A migrant contemplates the rising ocean

Wing-splayed, I am that dirt white moth

at rest on a redbrick wall.

My time is short

                           but unrestrained:

all your well-mannered shrubbery

has been consumed.

                                I must fly on      or die

before I reach the coast.

There, in newly engineered revetments,

concrete is stacking up:

the work of years, shielded by hoardings.

Sea defence. Its PR low-down tells me

we won’t be overwhelmed

                              at least in my lifespan.

                 

viii. 2025

 

 many thanks to Casey Jarrin for the moth

We have started to crack open the door

as if it were a safe.

From our hiding place in a tiny slice of dark matter,

we must now step through.

 

You are one of thousands

smashing particles, scouring the standard model

for some due cause

                                 of its collision debris.

But the clash of geometry and pure chance discloses

no obvious motive        yet.

 

And I am camouflage,

have passed every experimental test you’ve set

so far.     

           Beyond the AI mirror

where ripples of quantum light annihilate,

my deeper structures pulse.

 

It is too early to party –

that’s the second thing you should know.

We could still detonate the landmines

there        beneath our skin.

 

 viii. 2025

Activities of daily living

 

Back from the refill shop, weighed down

with staples, I pour loose flour into Kilner jars

watchful not to spill the meanest scruple.

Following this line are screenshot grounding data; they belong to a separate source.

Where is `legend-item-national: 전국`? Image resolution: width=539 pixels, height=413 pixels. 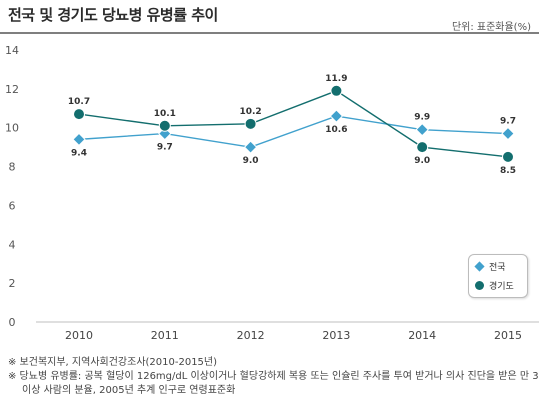 legend-item-national: 전국 is located at coordinates (498, 266). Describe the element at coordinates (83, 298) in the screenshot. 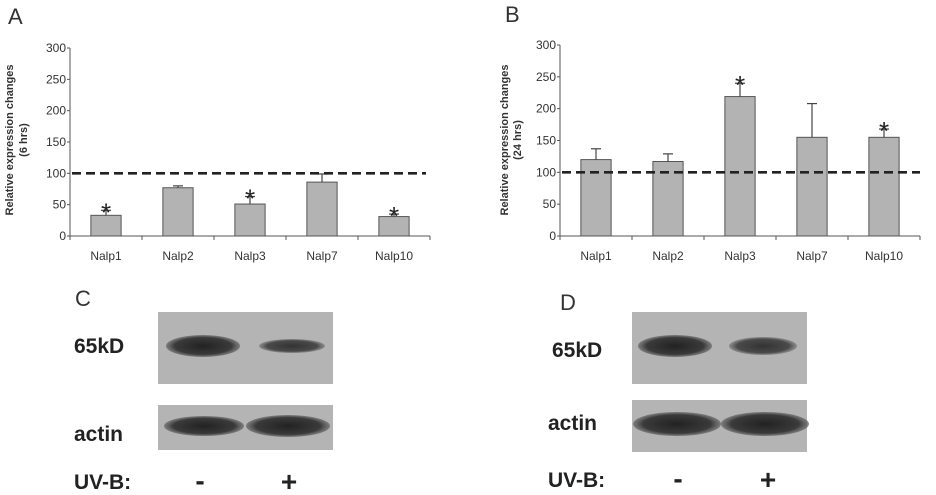

I see `panel-letter-c: C` at that location.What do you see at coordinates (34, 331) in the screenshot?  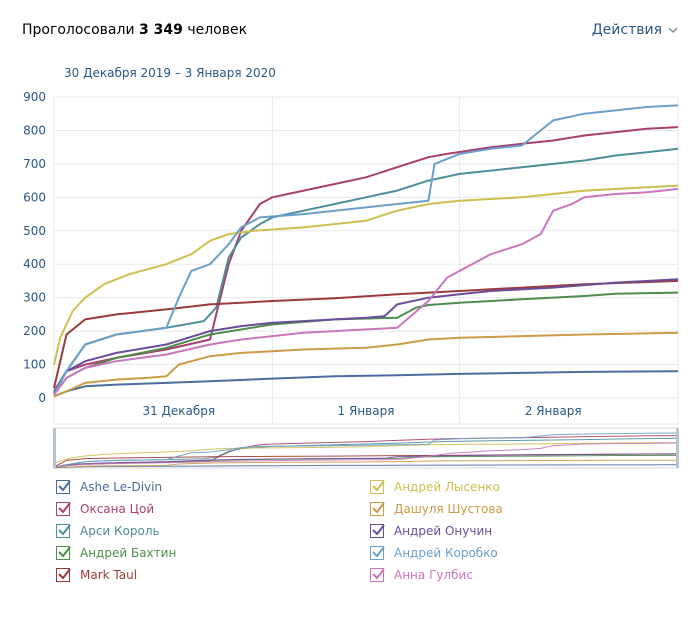 I see `y-tick-label: 200` at bounding box center [34, 331].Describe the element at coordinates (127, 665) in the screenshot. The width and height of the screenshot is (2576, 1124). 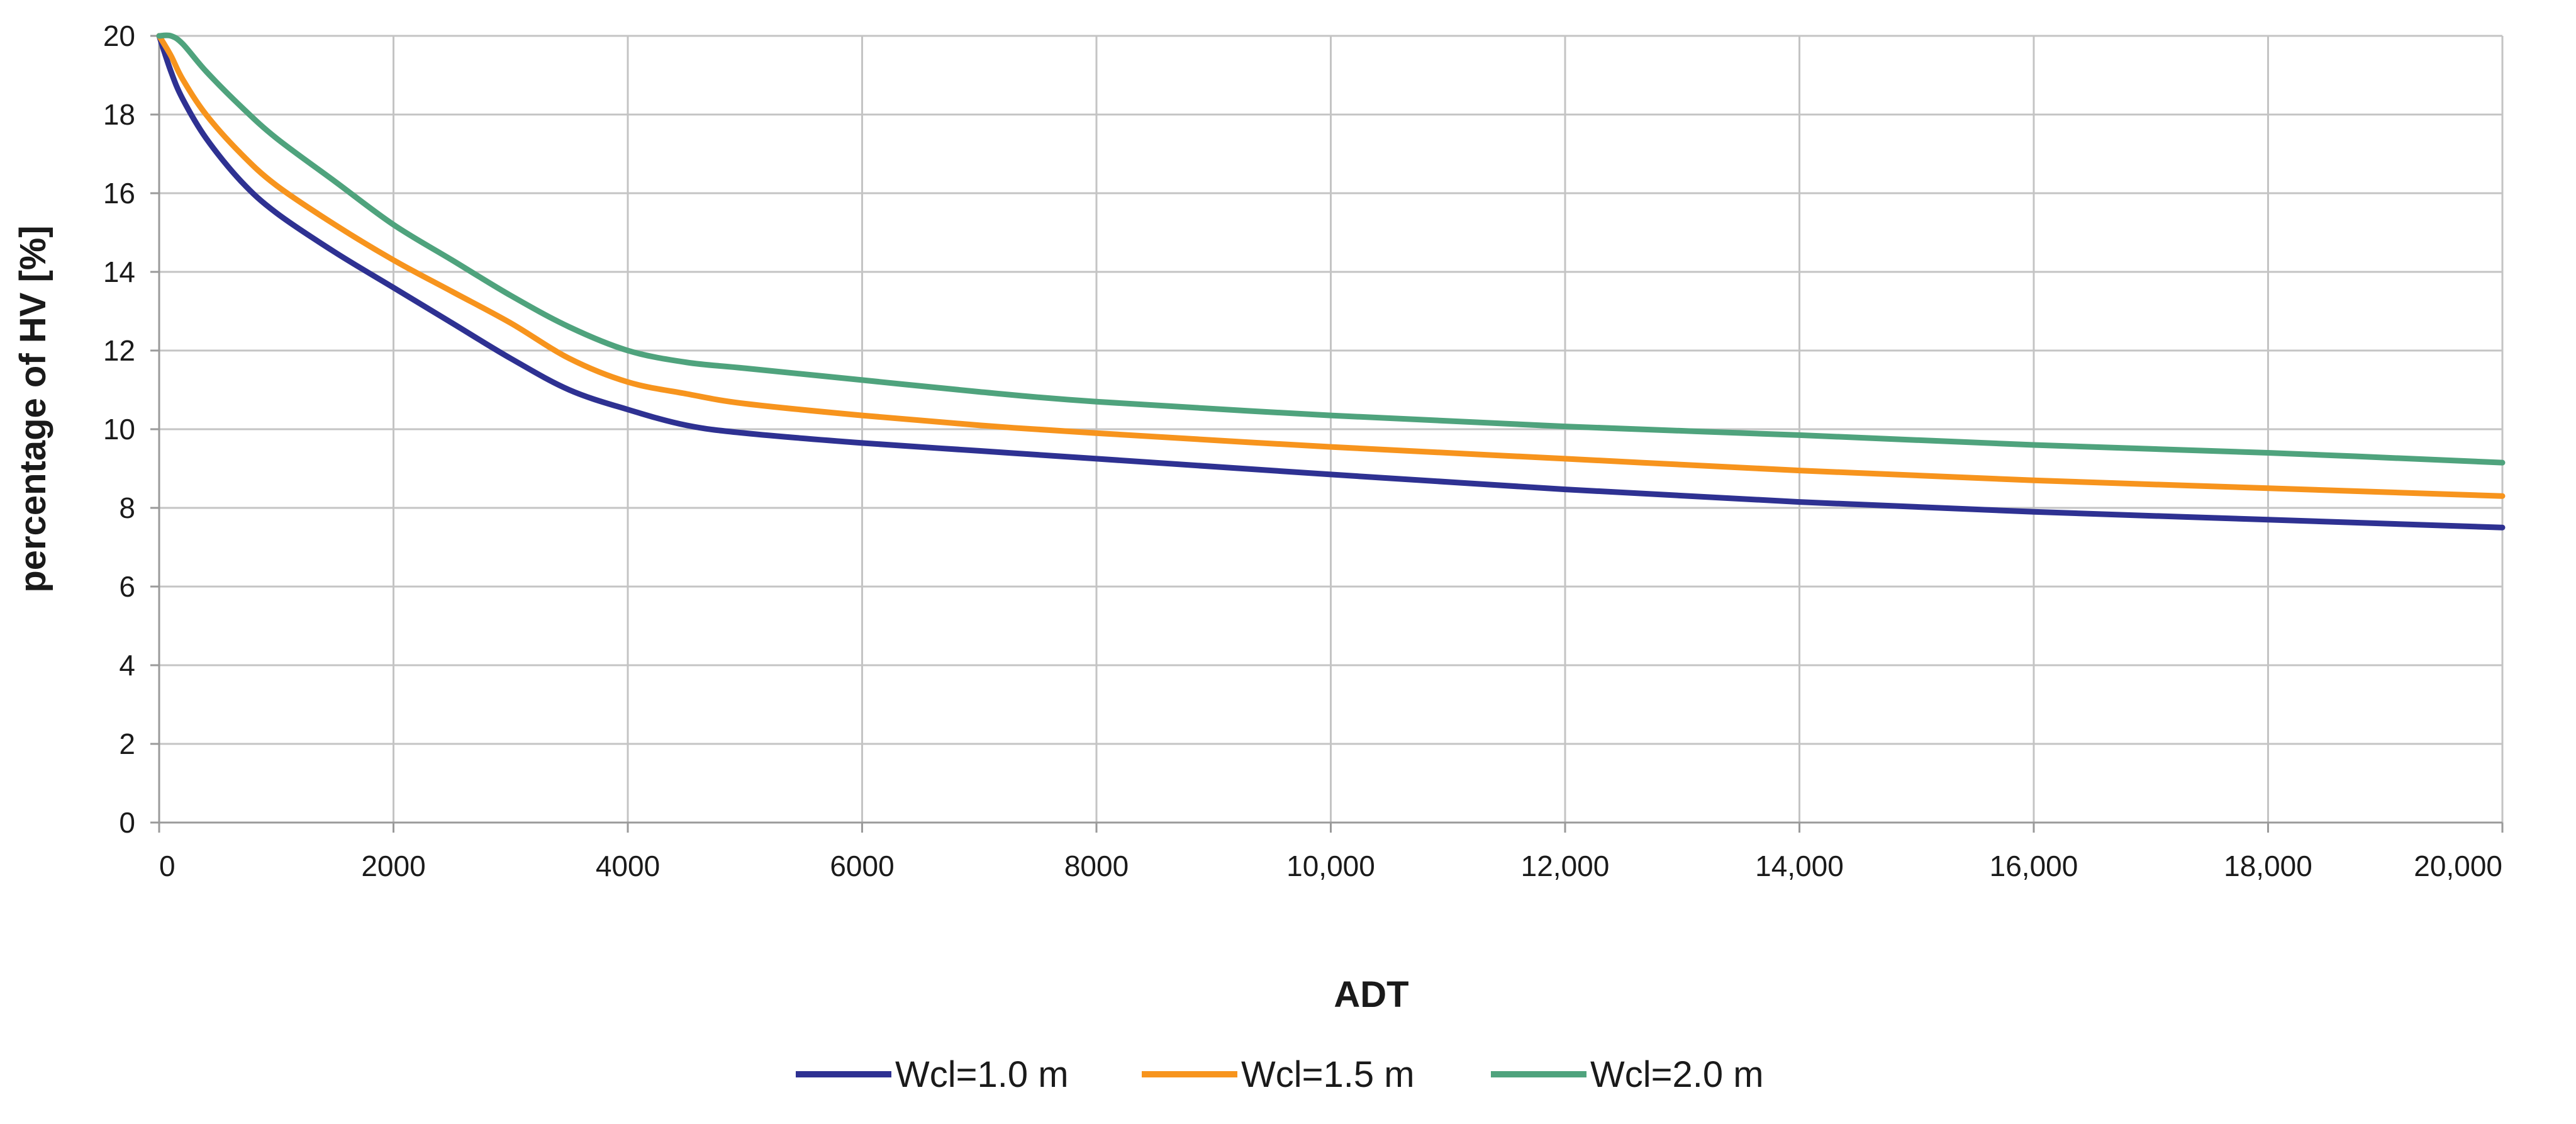
I see `y-tick-label: 4` at that location.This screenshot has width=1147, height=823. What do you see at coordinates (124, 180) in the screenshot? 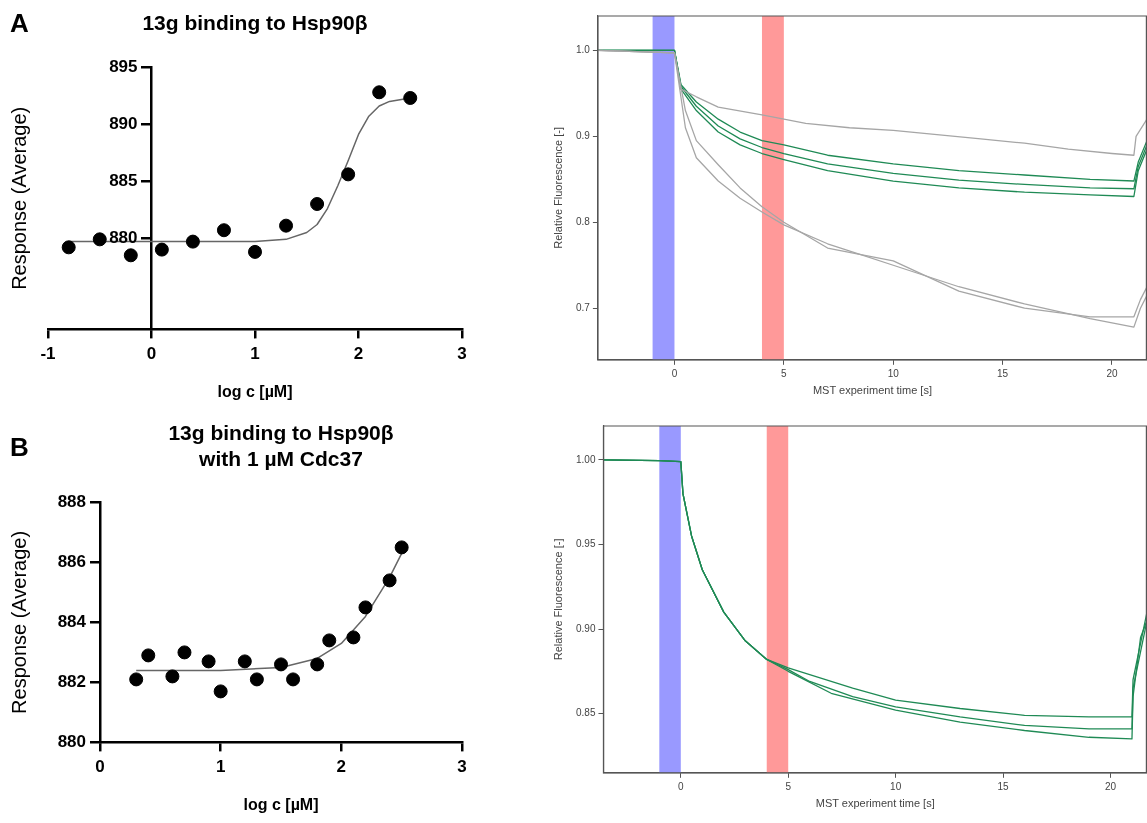
I see `y-tick-label: 885` at bounding box center [124, 180].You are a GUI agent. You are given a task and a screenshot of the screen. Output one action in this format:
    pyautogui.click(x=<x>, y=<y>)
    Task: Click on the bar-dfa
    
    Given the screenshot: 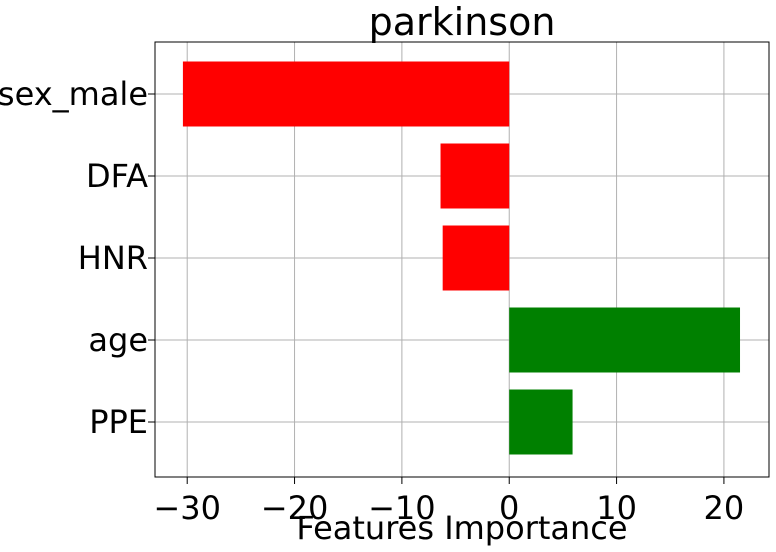 What is the action you would take?
    pyautogui.click(x=475, y=176)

But I’ve misjudged capacity,

bought more than there is storage for.

The funnel overruns: I ask myself

(were it allowed) how many people could

our surplus feed. And how long for?

 

Here is our laundry, soaked and rinsed and wrung

by hand, or pulled from drum to basket in wet lumps:

the mundane that makes us human,

going out and coming in like a tide.

We do not dress in salt-damp clothes.

My town has fuel enough – its water pumped

and clean. There’s soap to buy.

No dust of demolition in the wind.

 

Replanting our backyard in terracotta

is a long-term proposition, a luxury.

To recover what has been starved,

cut down, polluted and uprooted

needs more than water and new soil.

I gaze at my earth-dirty hands,

believe in century-old harvests, and

grieve at the absence of olive branches.